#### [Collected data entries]
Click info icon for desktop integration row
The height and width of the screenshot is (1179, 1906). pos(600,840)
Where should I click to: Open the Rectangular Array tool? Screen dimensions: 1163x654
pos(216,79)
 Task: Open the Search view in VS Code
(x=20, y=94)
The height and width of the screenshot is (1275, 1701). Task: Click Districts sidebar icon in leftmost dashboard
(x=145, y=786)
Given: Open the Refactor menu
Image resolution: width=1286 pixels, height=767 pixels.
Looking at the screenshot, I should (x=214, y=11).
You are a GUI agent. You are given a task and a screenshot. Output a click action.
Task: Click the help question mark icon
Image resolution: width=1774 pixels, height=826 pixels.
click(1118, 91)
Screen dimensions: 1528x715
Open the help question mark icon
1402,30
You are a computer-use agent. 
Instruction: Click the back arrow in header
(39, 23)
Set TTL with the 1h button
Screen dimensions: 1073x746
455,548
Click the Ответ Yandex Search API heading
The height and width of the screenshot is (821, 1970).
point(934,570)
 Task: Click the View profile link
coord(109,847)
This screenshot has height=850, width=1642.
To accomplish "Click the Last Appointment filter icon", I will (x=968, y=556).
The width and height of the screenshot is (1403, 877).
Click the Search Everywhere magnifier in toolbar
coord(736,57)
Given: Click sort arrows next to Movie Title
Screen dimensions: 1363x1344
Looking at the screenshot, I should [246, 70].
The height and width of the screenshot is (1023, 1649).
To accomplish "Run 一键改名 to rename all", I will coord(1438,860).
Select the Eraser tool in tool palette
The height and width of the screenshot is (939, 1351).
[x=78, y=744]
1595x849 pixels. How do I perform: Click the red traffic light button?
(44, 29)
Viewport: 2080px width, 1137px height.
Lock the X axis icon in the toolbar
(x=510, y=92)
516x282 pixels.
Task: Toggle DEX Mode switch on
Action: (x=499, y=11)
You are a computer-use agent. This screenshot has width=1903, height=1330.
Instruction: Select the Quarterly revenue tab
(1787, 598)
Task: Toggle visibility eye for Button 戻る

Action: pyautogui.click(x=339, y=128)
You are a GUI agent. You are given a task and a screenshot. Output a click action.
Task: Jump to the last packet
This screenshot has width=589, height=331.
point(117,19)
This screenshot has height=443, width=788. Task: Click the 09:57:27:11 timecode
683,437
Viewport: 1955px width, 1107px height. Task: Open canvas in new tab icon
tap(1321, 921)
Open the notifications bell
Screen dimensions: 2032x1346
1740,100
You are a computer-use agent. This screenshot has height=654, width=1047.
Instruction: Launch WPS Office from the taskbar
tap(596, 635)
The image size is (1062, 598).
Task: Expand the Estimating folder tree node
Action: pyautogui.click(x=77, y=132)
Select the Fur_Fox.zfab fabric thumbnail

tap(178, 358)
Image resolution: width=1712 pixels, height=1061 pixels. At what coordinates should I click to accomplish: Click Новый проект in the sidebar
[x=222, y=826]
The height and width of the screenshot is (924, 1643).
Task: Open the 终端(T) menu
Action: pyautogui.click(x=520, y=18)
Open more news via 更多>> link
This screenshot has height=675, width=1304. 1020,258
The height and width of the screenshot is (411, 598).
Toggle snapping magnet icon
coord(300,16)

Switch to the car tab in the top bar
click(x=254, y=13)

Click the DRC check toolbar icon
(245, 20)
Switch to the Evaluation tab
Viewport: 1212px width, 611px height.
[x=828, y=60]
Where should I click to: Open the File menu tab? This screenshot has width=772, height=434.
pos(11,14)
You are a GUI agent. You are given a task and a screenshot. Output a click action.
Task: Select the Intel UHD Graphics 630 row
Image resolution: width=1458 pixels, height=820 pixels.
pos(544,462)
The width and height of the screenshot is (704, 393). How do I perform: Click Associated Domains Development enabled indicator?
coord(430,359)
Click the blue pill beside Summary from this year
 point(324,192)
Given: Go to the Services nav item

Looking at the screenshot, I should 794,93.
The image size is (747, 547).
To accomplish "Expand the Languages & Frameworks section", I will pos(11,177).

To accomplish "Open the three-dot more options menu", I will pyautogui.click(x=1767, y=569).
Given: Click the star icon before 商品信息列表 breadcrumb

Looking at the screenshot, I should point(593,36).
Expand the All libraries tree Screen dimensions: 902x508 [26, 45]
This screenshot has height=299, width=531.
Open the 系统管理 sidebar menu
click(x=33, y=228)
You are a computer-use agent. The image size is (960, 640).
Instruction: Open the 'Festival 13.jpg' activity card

#### [REQUIREMENT]
Please give the count of lines above with "will", nothing else.

#### [ANSWER BOX]
4